START RECORDED INFORMATION
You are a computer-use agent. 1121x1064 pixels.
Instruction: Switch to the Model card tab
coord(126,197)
END RECORDED INFORMATION
START RECORDED INFORMATION
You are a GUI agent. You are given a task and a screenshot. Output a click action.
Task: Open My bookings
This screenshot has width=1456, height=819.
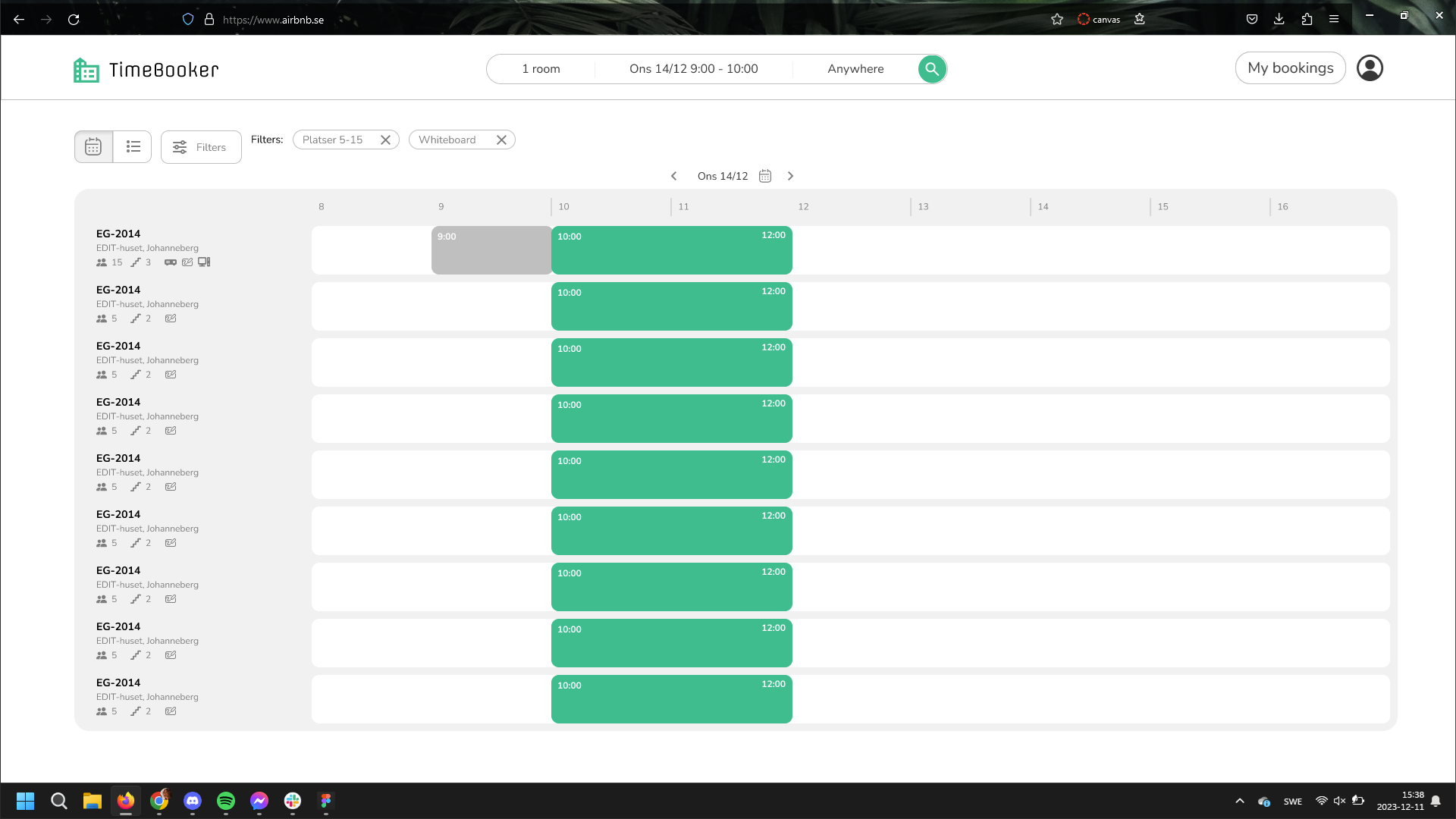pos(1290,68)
END RECORDED INFORMATION
DIRECTIONS FOR THIS TASK —
Return the listing lines exactly, beginning at the line that contains "You are a GUI" and stopping after the line that contains "pos(1290,68)", with both ends included; leave the pictures out of your answer.

THE RESPONSE —
You are a GUI agent. You are given a task and a screenshot. Output a click action.
Task: Open My bookings
This screenshot has width=1456, height=819.
pos(1290,68)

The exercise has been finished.